— BEGIN —

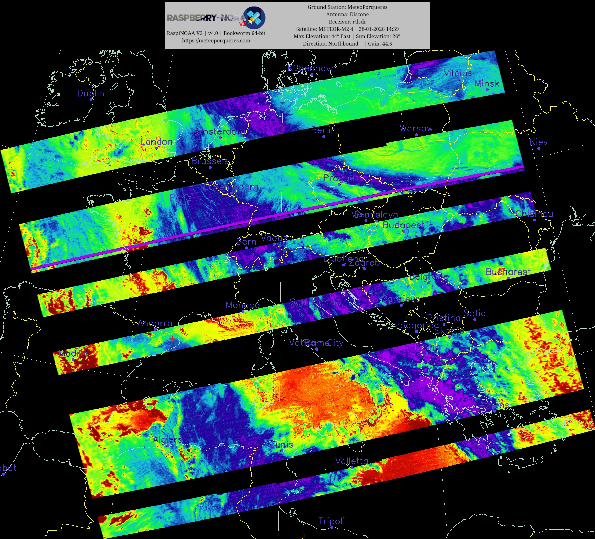Screen dimensions: 595x539
Task: Click the Minsk city marker dot
Action: pyautogui.click(x=487, y=89)
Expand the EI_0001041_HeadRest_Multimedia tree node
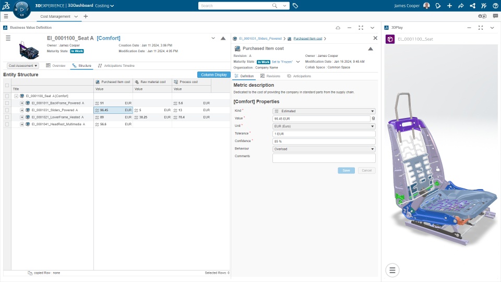Screen dimensions: 501x282 pyautogui.click(x=22, y=124)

— END —

*Prompt*
Copy out, word for word, every line of text in the records above, leaving out the pictures.

*Task answer*
Screen dimensions: 595x539
Task: Click the Minsk city marker dot
Action: pyautogui.click(x=487, y=89)
Expand the EI_0001041_HeadRest_Multimedia tree node
Screen dimensions: 501x282 pyautogui.click(x=22, y=124)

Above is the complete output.